Collected data
## start
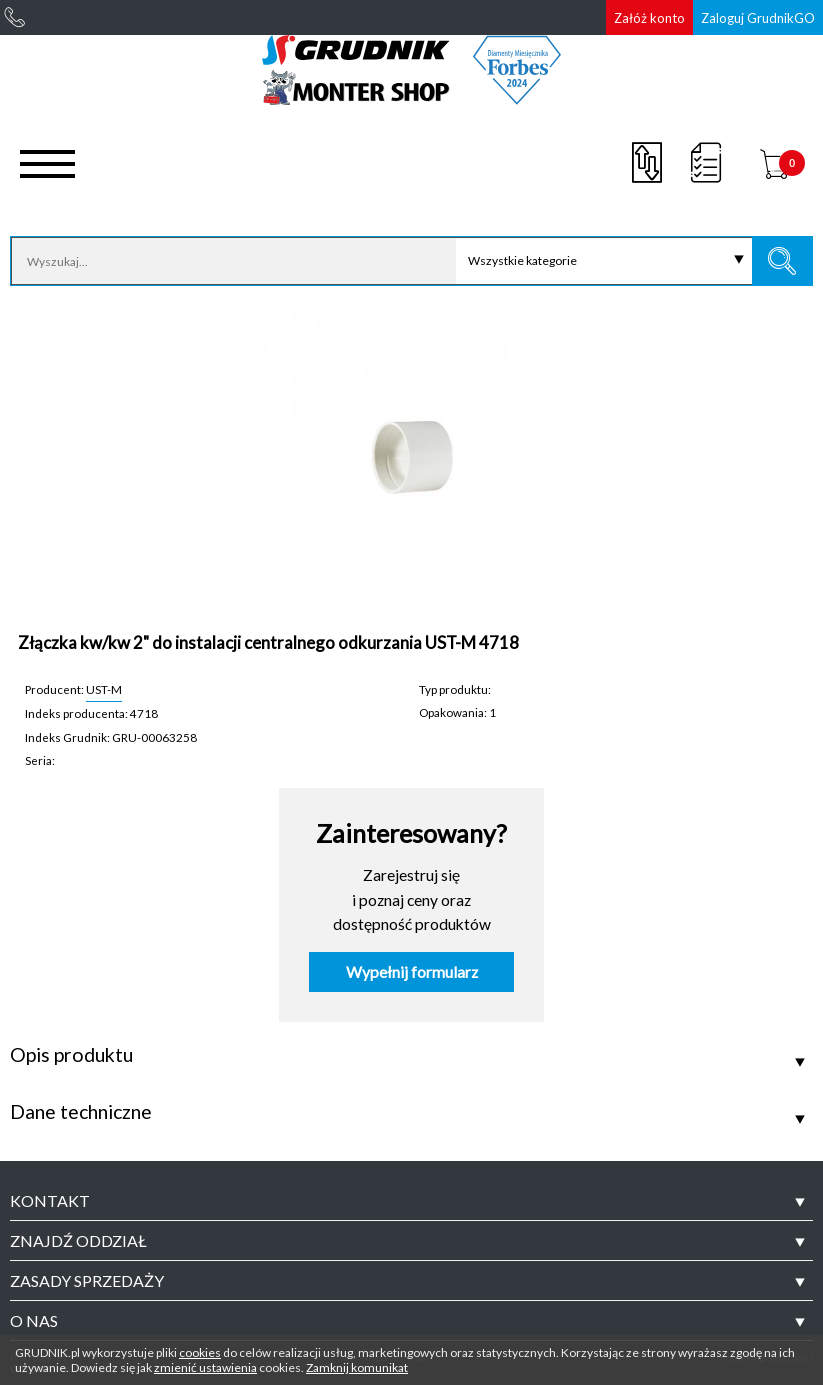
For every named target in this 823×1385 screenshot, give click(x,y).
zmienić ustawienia (205, 1367)
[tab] (411, 1201)
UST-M (104, 689)
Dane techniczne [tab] (81, 1112)
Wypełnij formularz (412, 972)
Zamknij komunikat (357, 1367)
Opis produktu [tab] (71, 1055)
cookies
## end
> **EXERCISE INSTRUCTIONS**: Copy the data again from the line containing "UST-M (104, 689)" through the end of the data, shifting every coordinate in the answers by -105.

> **FINISHED ANSWER**:
UST-M (-1, 584)
Dane techniczne [tab] (-24, 1007)
Wypełnij formularz (307, 867)
Zamknij komunikat (252, 1262)
Opis produktu [tab] (-34, 950)
cookies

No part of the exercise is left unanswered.